78歳の女性。軽度の腰痛を主訴に来院した。昨年までは朝と夕とに1日30分程度のウォーキングをしていたが、最近、15分くらいしか歩行できなくなり、自宅でつまずくことが多くなった。膝の痛みはないが、軽度の腰痛があるため受診した。生来健康であり既往歴に特記すべきことはない。喫煙歴はない。飲酒はビール350mL/日を週に3回。身長153cm、体重57kg。BMI 24.4。神経診察で異常を認めない。腰椎エックス線写真で軽度の変形性脊椎症の所見を認めた。
この患者に対する指導で適切なのはどれか。
「禁酒をしましょう」
「外出は控えましょう」
「体重を減らしましょう」
「腰痛が治まるまでベッド上で安静にしましょう」
「転倒に気をつけて片足立ちやスクワットをしましょう」

解答: e

118B32の解説

【ポイント】
変形性脊椎症を背景にした移動機能の低下。
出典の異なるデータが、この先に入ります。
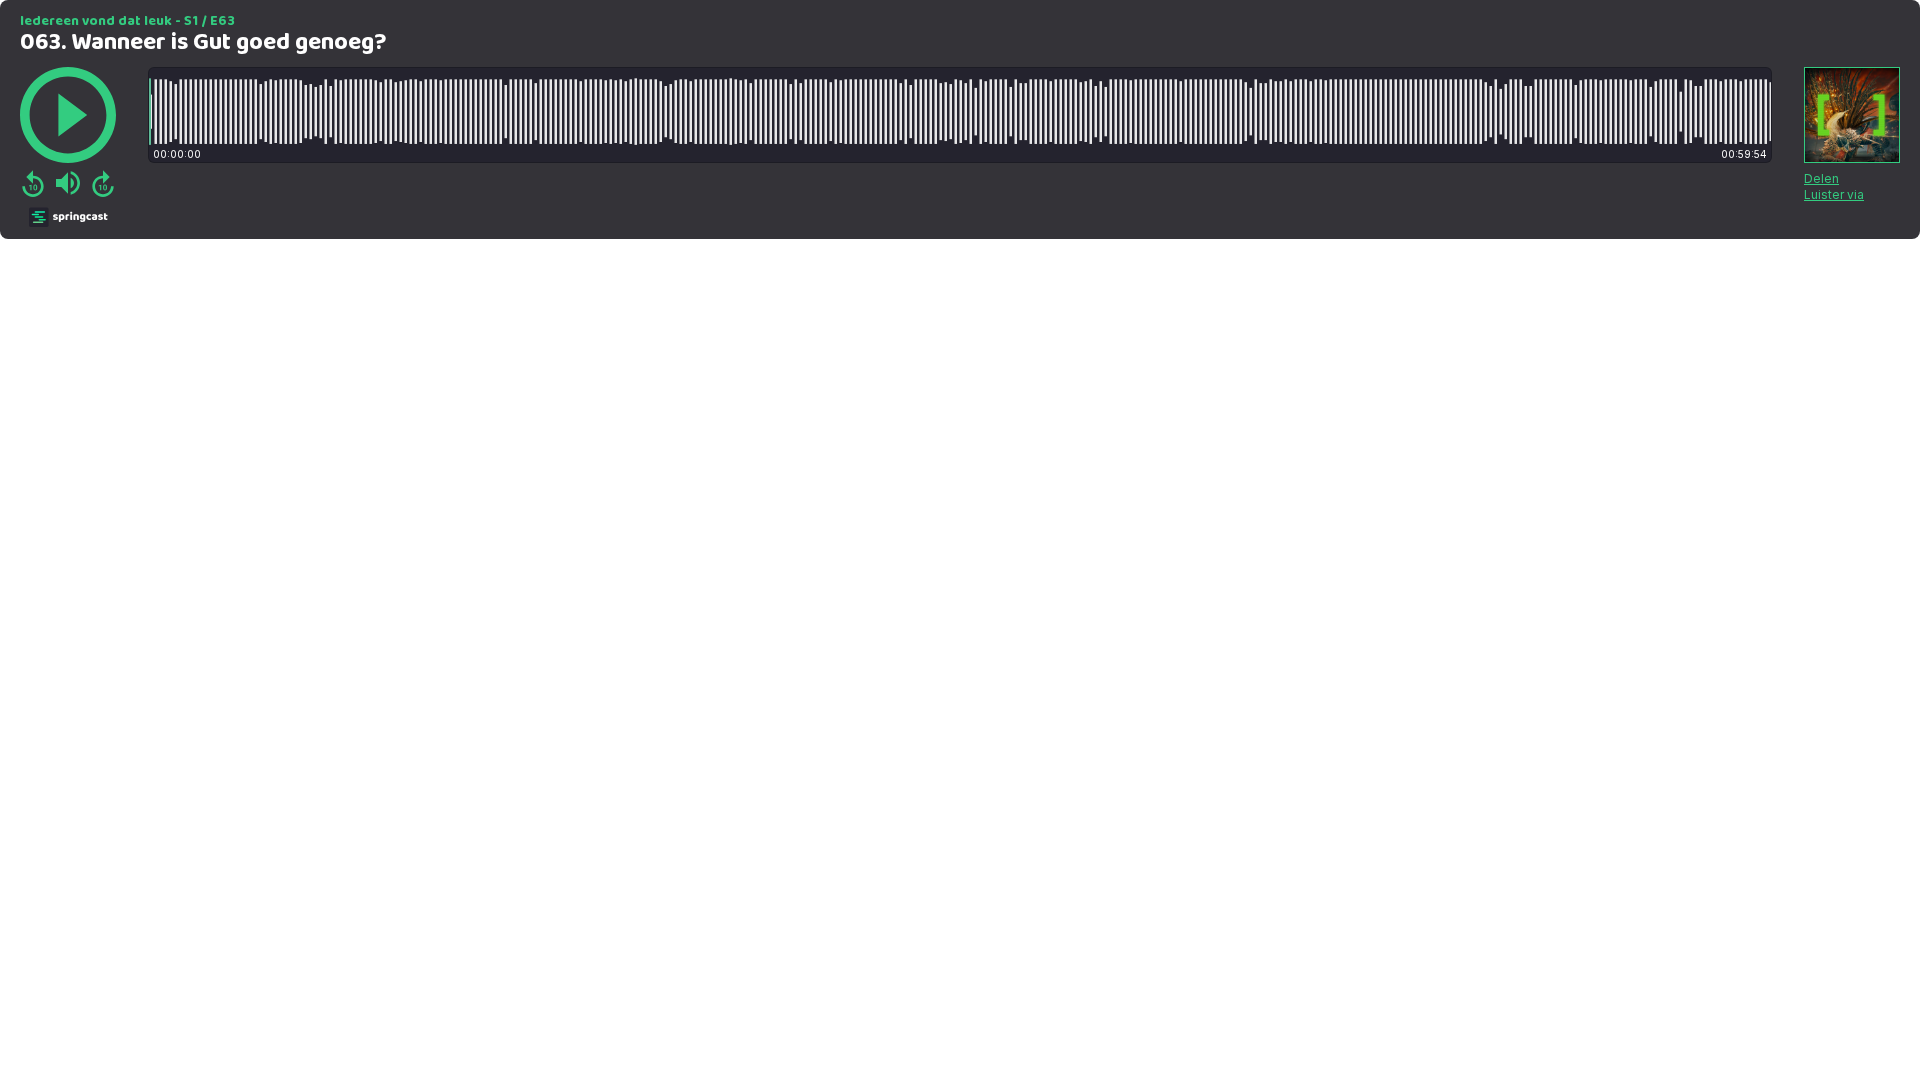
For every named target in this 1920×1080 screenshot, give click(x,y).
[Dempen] (68, 183)
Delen (1821, 178)
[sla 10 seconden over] (103, 183)
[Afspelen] (68, 115)
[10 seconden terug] (33, 183)
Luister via (1834, 194)
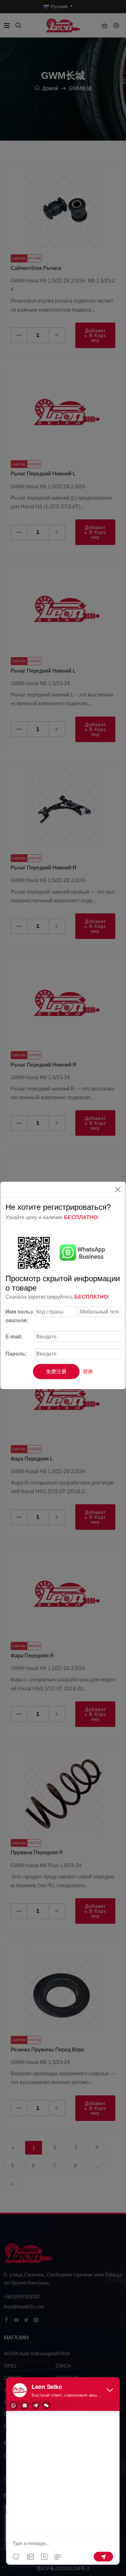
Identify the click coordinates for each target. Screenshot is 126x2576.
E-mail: (13, 1336)
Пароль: (16, 1354)
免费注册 (56, 1371)
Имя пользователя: (19, 1316)
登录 (88, 1371)
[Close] (118, 1189)
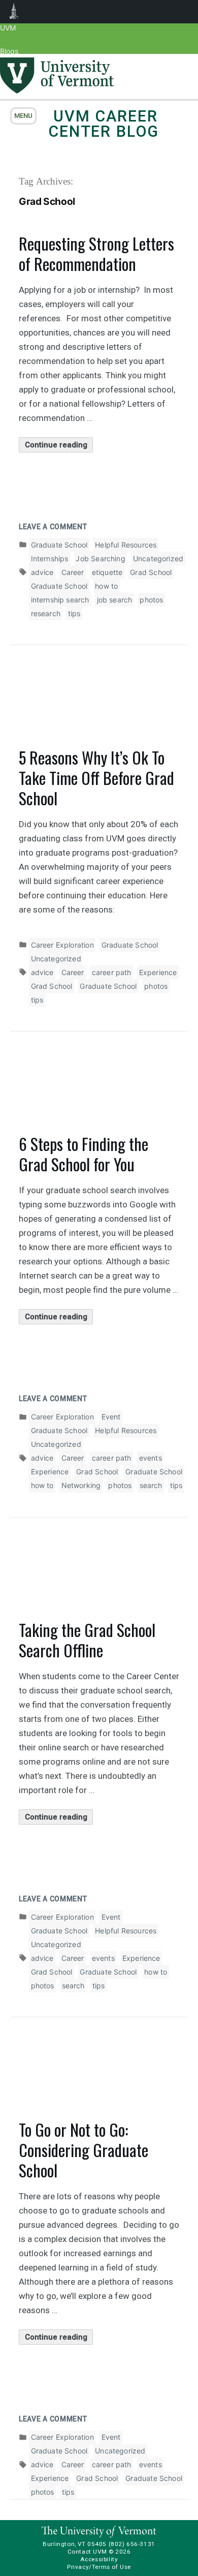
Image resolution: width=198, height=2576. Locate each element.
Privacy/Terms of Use (99, 2566)
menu (23, 115)
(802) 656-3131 (132, 2544)
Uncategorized (158, 558)
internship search (60, 599)
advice (42, 572)
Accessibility (99, 2559)
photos (151, 599)
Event (111, 1416)
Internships (50, 558)
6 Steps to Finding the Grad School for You (83, 1154)
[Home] (57, 90)
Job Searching (100, 558)
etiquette (107, 572)
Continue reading (59, 446)
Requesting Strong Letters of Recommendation (96, 253)
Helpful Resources (125, 544)
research (45, 613)
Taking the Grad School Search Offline (87, 1640)
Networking (81, 1485)
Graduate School (59, 544)
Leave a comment (53, 527)
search (151, 1485)
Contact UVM (87, 2551)
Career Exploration (62, 945)
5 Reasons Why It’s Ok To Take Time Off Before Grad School (96, 777)
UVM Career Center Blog (103, 123)
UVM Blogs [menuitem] (14, 11)
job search (115, 599)
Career (72, 572)
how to (106, 586)
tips (74, 613)
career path (111, 972)
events (150, 1457)
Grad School (151, 572)
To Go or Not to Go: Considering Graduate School (83, 2149)
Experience (158, 972)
ロコモティブシンドローム〈運動器症候群〉(ないし背景疾患の存在に重きを置けば運動器不安定症;選択肢の「片足立ちやスクワット」という記載からは出題者の意図としてロコモティブシンドロームが考えやすいため以下ではロコモティブシンドロームのみの記載とする)である。これに対する指導を行う超頻出タイプの問題であるが、正答率は60%と必修臨床として悲惨な結果に。もしかしたら出題者も想定していなかった割れ問なのかもしれない。

【選択肢考察】
a ビール350mL/日を週3回は過剰とは言えないし、そもそも飲酒とロコモティブシンドロームは直接の関係がない。
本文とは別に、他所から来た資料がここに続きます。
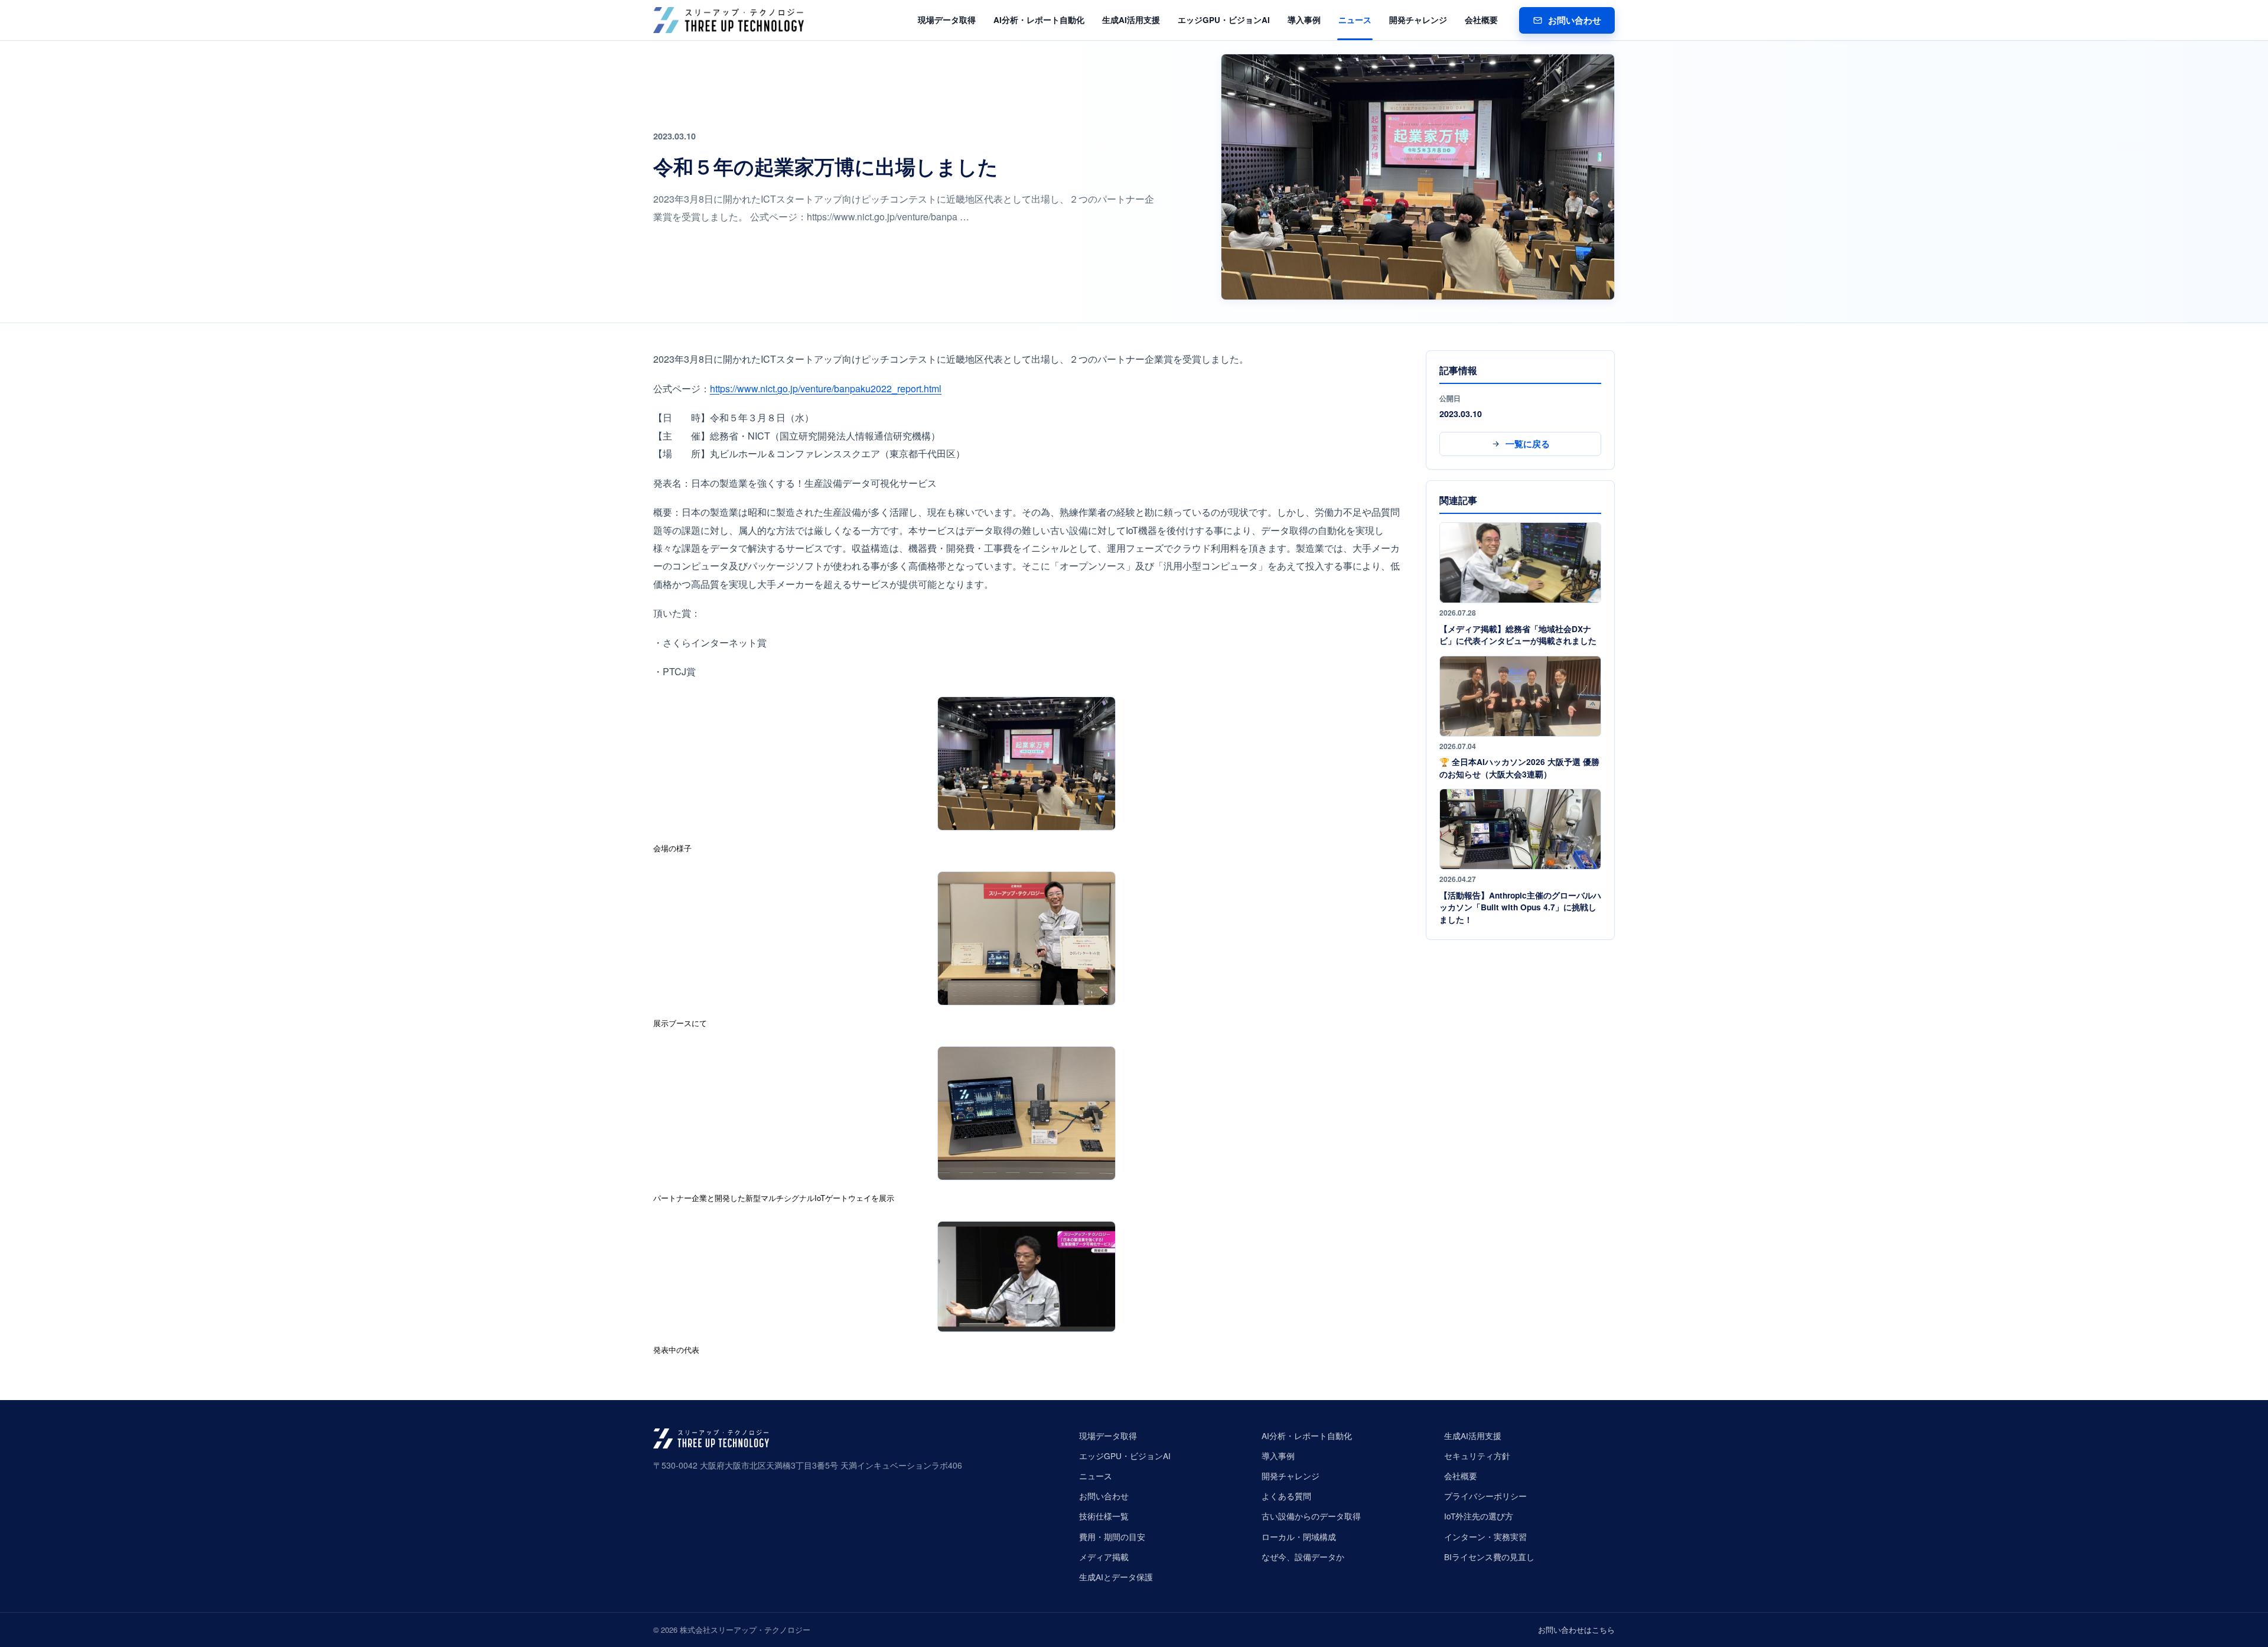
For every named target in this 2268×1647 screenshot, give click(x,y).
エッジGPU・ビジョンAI (1224, 19)
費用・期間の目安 (1112, 1536)
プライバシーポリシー (1485, 1496)
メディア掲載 (1104, 1557)
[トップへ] (728, 20)
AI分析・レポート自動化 (1038, 19)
b むしろ適度な外出を推奨し、身体を動かすよう指導する。
c 約36%の者が本選択肢を選び、撃沈。各自思うところはあるのだろうが、この選択肢が正解だったら出題者はBMIを24.4(注:BMIの基準値は18.5〜25)に設定しないだろう。近年AIの普及が加速しているが、(少なくとも118回時点では)未だに医師国家試験は人間が作っている。繰り返すが「問題として適正になるように(炎上しないように恐る恐る慎重に)作りこまれている」のだ。この選択肢を選んでしまった者には医学の勉強以前に、こうした別の視点から問題を見据えることのできる練習を推奨したい。
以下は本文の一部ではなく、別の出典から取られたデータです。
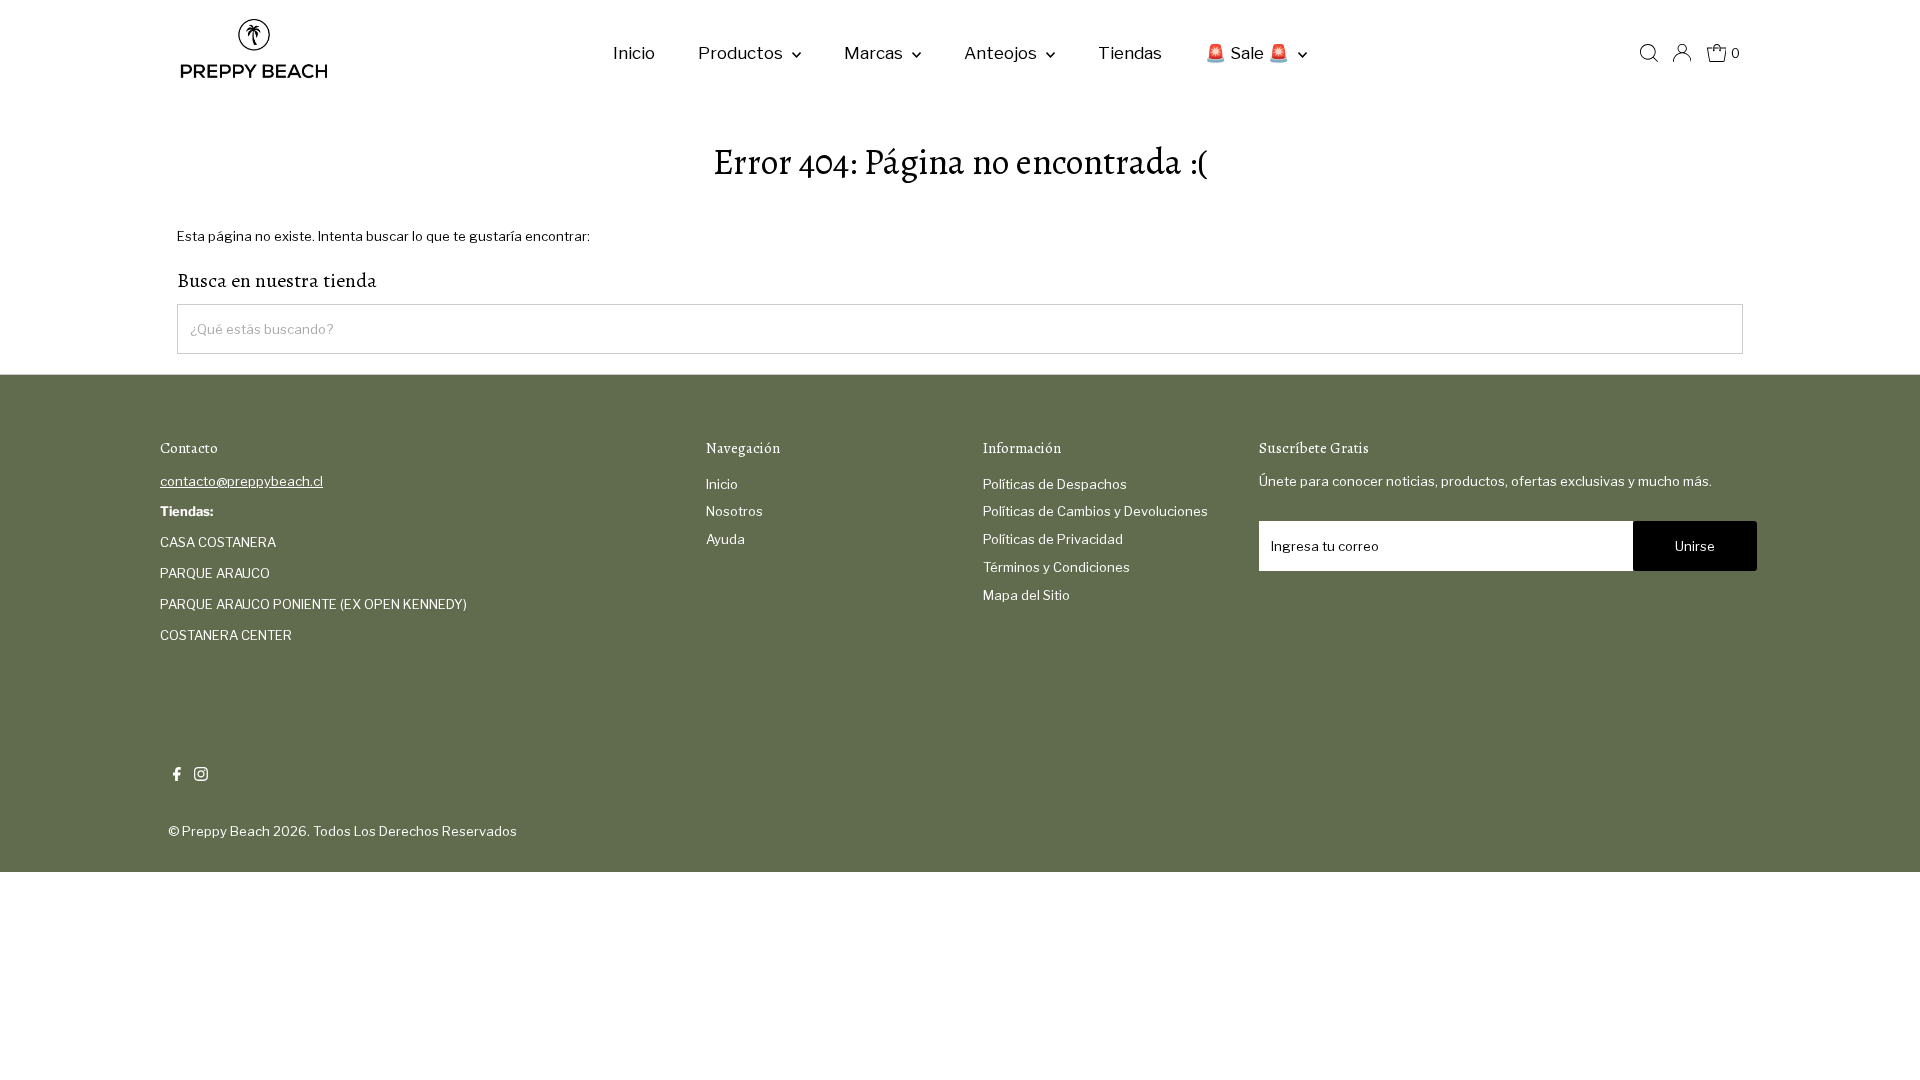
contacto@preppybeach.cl (241, 481)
d ベッド上安静では運動機能がさらに低下してしまう。むしろ適度に身体を動かすよう指導する。
e 正しい。片足立ちやスクワットはロコモーショントレーニングとも呼ばれ、本患者に有効である。「転倒に気をつけて」という枕詞からは出題者の愛を感じる。必修臨床で正答率が60%の問題は往々にして駄作が多いが、本問はその例外と(つまり良問と)感じた。